Nos héros entamèrent leur visite dans ce nouvel endroit champêtre, prêts à découvrir si le mystérieux expéditeur était dans les parages. Mais tout comme Bourgapple, Vulgus-Fongus avait été bâti sur un terrain plat, et si une tour aussi haute que celle représentée sur le sceau de cire était dans les environs, ils l'auraient déjà vue de là où ils étaient. C'est alors qu'ils remarquèrent qu'un champignon les dévisageait. Puis un deuxième. Puis un troisième. Puis tous les champignons qui les entouraient, en fait. À première vue, tous les villageois semblaient fongiques dans les parages.

— Vous voulez notre portrait ? leur cria le radis, se demandant ce qu'ils avaient bien pu faire pour attirer leurs regards et redoutant de subir ici la même chose qu'à Bourgapple.
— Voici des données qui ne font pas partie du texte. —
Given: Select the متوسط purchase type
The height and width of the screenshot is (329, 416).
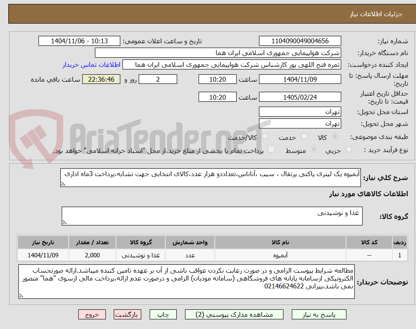Looking at the screenshot, I should (x=315, y=149).
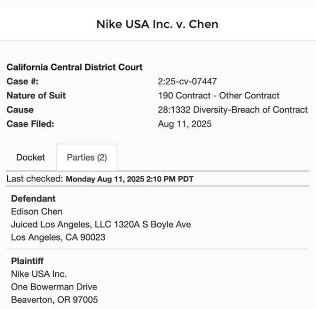Click defendant name Edison Chen
Viewport: 316px width, 309px height.
pos(36,212)
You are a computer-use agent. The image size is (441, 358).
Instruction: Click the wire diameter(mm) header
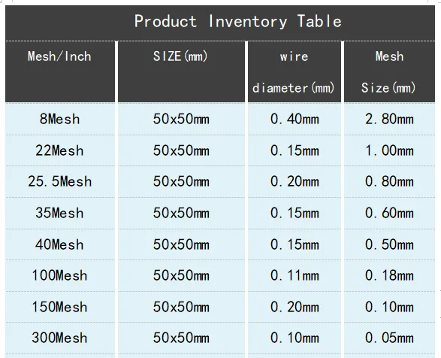pyautogui.click(x=294, y=72)
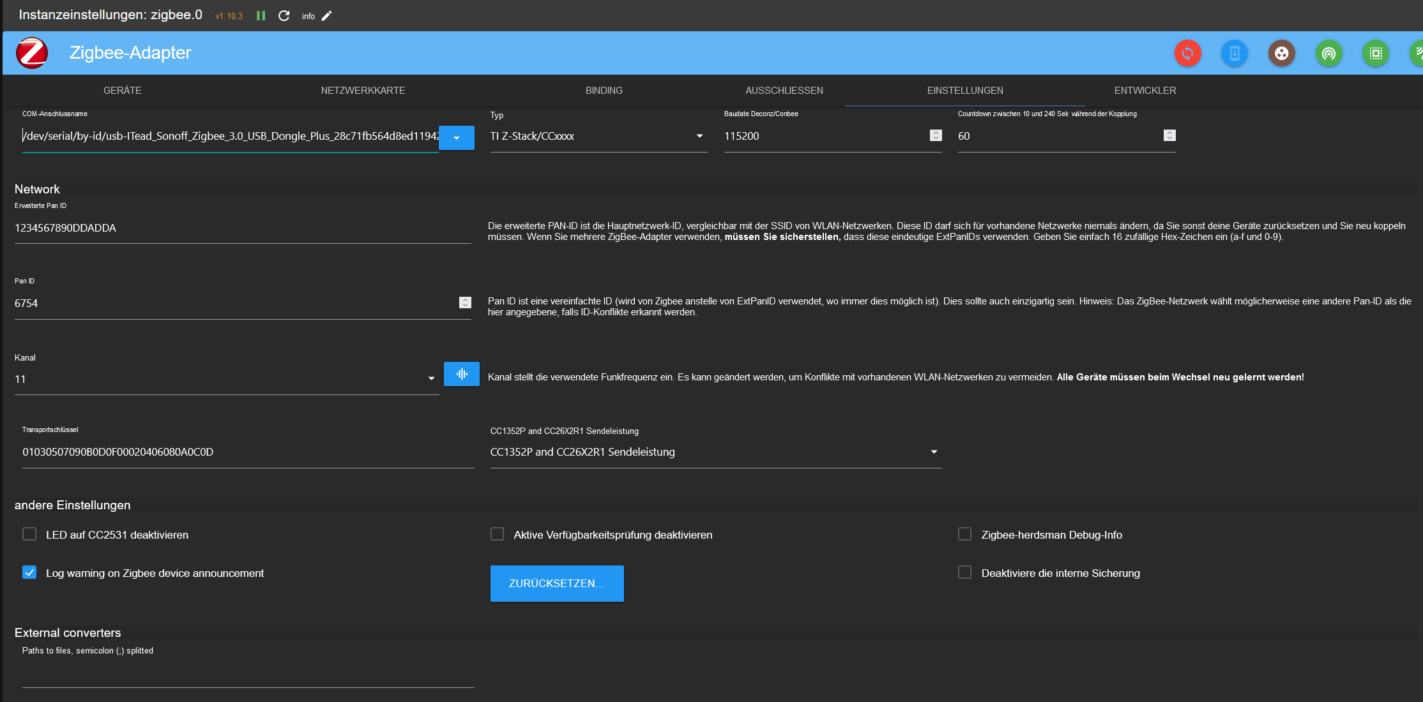The width and height of the screenshot is (1423, 702).
Task: Start channel scan with the waveform button
Action: coord(461,374)
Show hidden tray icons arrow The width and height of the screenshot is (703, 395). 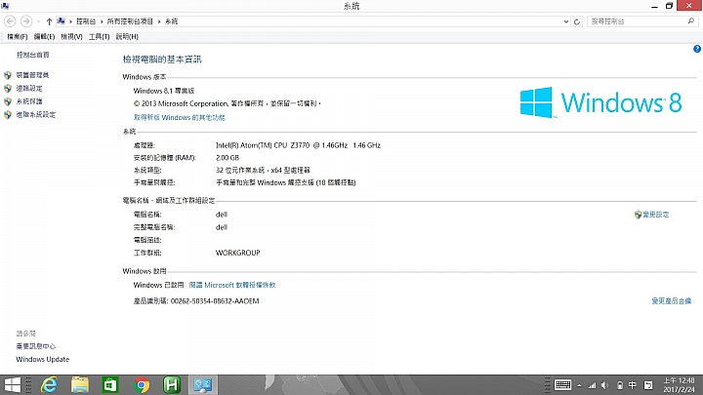click(x=579, y=385)
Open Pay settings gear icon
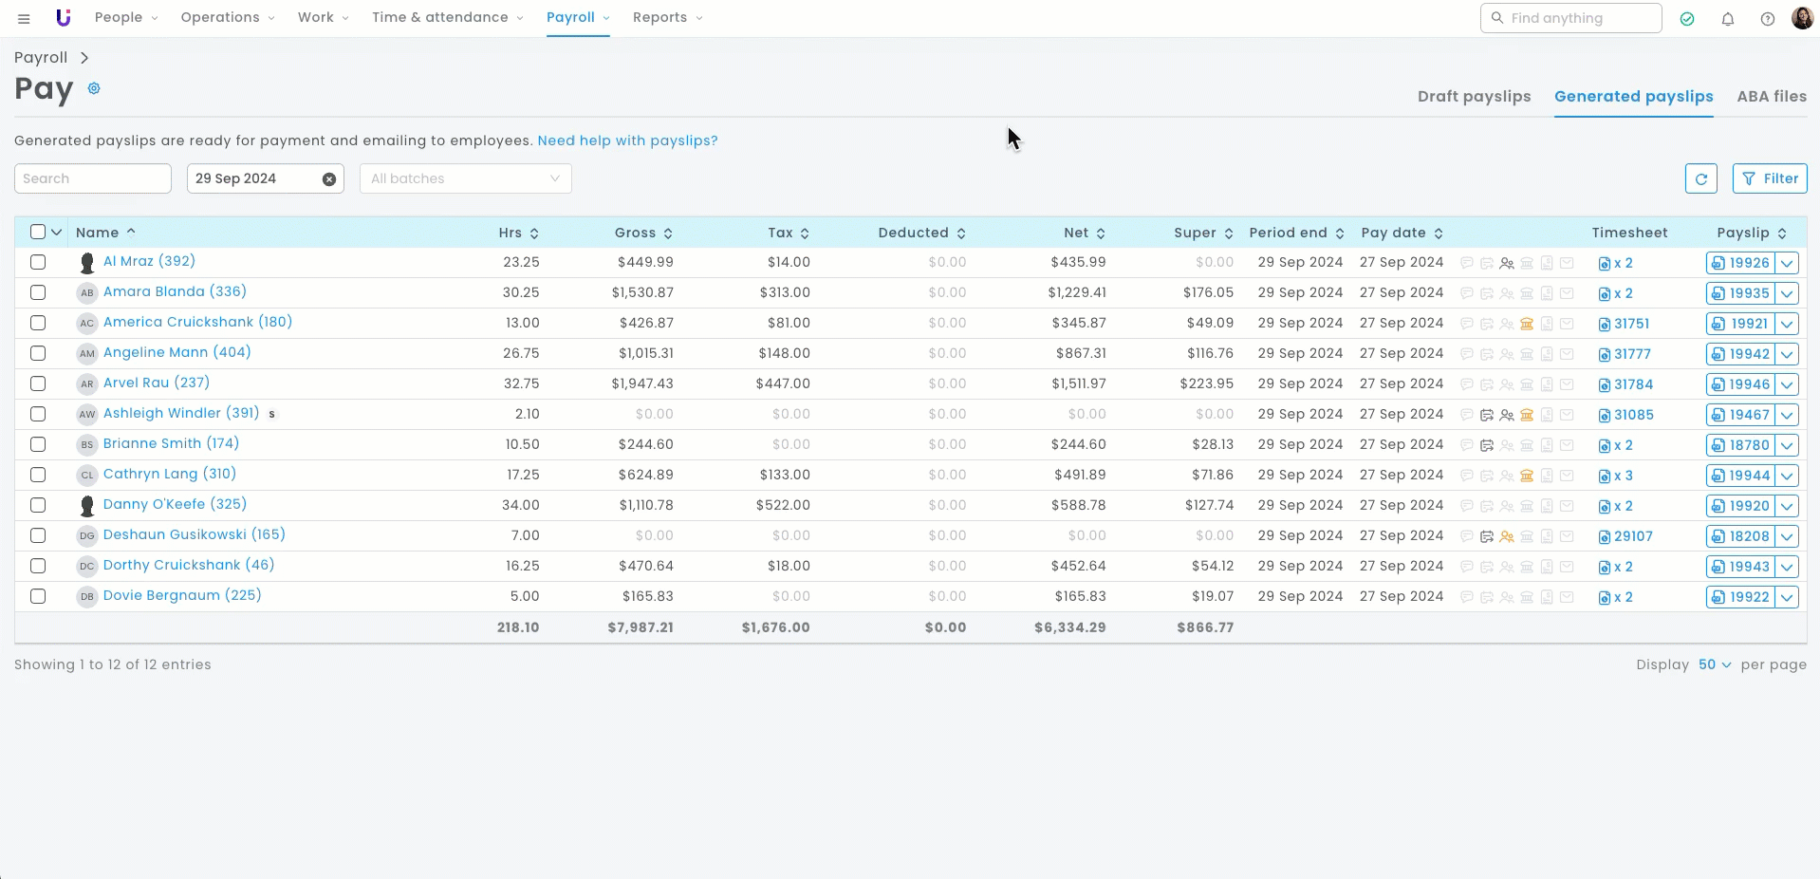 (94, 88)
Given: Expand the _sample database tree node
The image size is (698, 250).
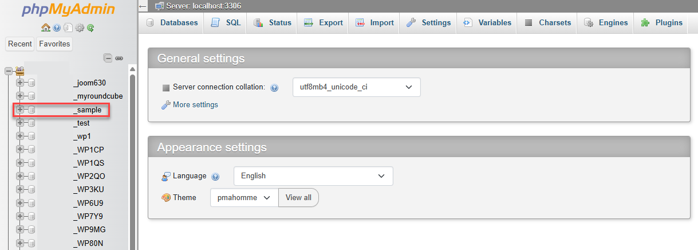Looking at the screenshot, I should (x=20, y=110).
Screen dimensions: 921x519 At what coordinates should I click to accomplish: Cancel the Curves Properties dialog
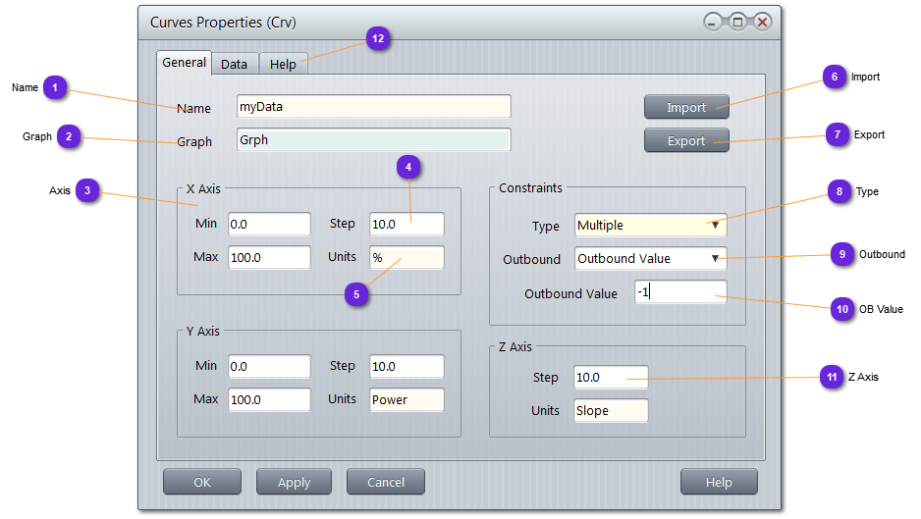coord(385,482)
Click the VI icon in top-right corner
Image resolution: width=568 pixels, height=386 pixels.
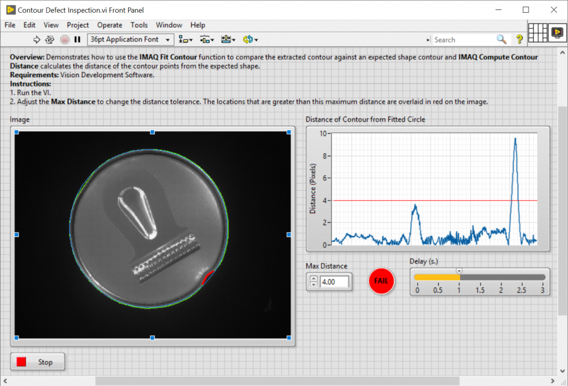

Mais contre toute attente, les champignons leur adressèrent des sourires sincères comme il n'en avait jamais vus.

— Cèpes pas gaffe à nous, on est juste excités comme des truffes ! envoya l'un d'entre eux.

— Comme à chaque fois que le festin nous amène des voyageurs, on est enchanterelle de faire votre connaissance ! renchérit un autre.

Puis, dans cette bonne humeur contagieuse, tous les champignons retournèrent à leurs affaires, les risettes jusqu'aux chapeaux. Nos deux héros échangèrent un regard émerveillé, heureux d'enfin se sentir comme n'importe qui. « N'importe qui... » se répéta Petit Rose. « À partir d'aujourd'hui, je peux devenir n'importe qui. »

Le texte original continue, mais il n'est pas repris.